Naar boven ↑

Rechtspraak

Uitspraakdatum

04-12-2015

ECLI

ECLI:NL:TAHVD:2015:306

Zaaknummer

7381

Inhoudsindicatie

Wraking tegen (plaatsvervangend) voorzitter toegewezen. De bij verzoeker bestaande vrees dat de rechterlijke onpartijdigheid van de voorzitter schade zou kunnen lijden is objectief gerechtvaardigd. Voorzitter heeft het wrakingsverzoek genegeerd, waarbij de wrakingskamer niet heeft kunnen vaststellen dat de gronden van de wraking zijn onderzocht.

Uitspraak

Beslissing

van 4 december 2015

in de zaak 7381

naar aanleiding van het wrakingsverzoek van:

verzoeker

tegen:

mr. W.H.B. den Hartog Jager

(plv) voorzitter van het Hof van Discipline

verweerder

1    DE PROCEDURE

1.1    Bij beslissing van 14 november 2014 heeft de Raad van Discipline in het ressort Arnhem - Leeuwarden (verder: de raad), onder nummer 133/13, aan partijen toegezonden op 17 november 2014, een klacht van klager tegen mr. R  ongegrond is verklaard.

1.2    Tegen deze beslissing van de raad is klager in hoger beroep gekomen bij het Hof van Discipline (verder: het hof). De zaak is behandeld ter zitting van het hof van 22 mei 2015 door mr. W.H.B. den Hartog Jager (verder: de voorzitter), en mrs. A.D.R.M. Boumans, G.J.S. Bouwens, M.L.J.C. van Emden-Geenen en R.H. Broekhuijsen (verder: de leden).

| TE DOEN |
**1)** Op welke datum is de beslissing van de Raad van Discipline volgens de uitspraak naar de partijen gestuurd?
**2)** Noem alle leden die volgens de uitspraak samen met de voorzitter de zaak op de zitting van 22 mei 2015 hebben behandeld.
De rijen doen hier niet mee.

| STUK UIT GEGEVENS |
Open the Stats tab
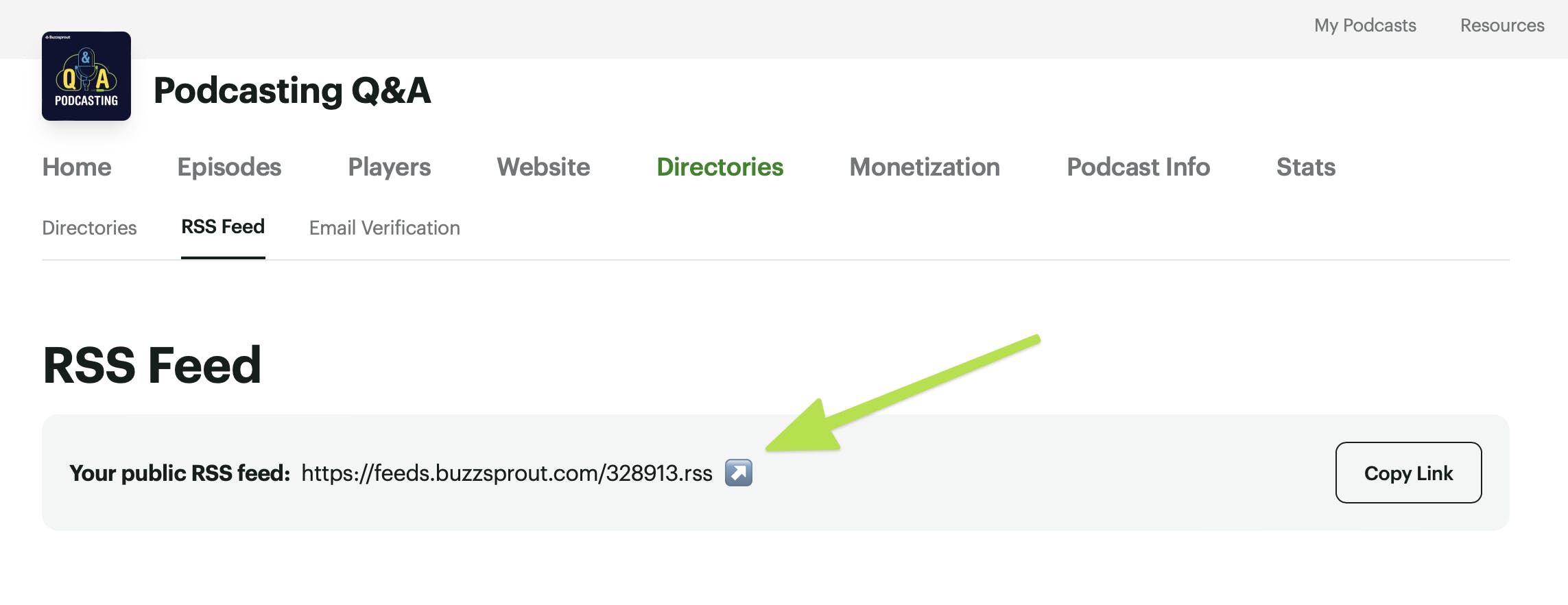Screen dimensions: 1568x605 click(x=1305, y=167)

--

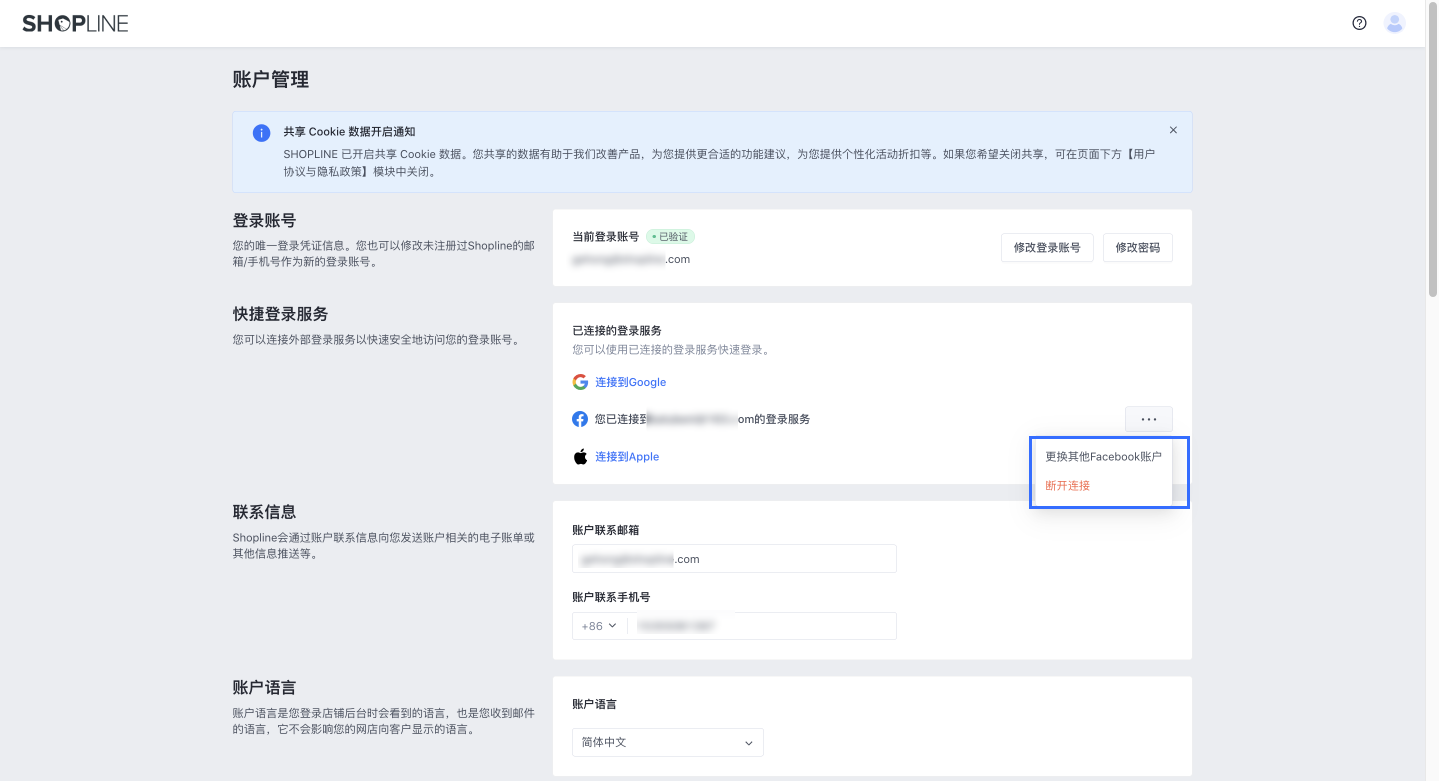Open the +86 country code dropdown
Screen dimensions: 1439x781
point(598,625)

| ANTWOORDEN PER OPDRACHT |
**1)** Op 17 november 2014.

**2)** A.D.R.M. Boumans, G.J.S. Bouwens, M.L.J.C. van Emden-Geenen en R.H. Broekhuijsen.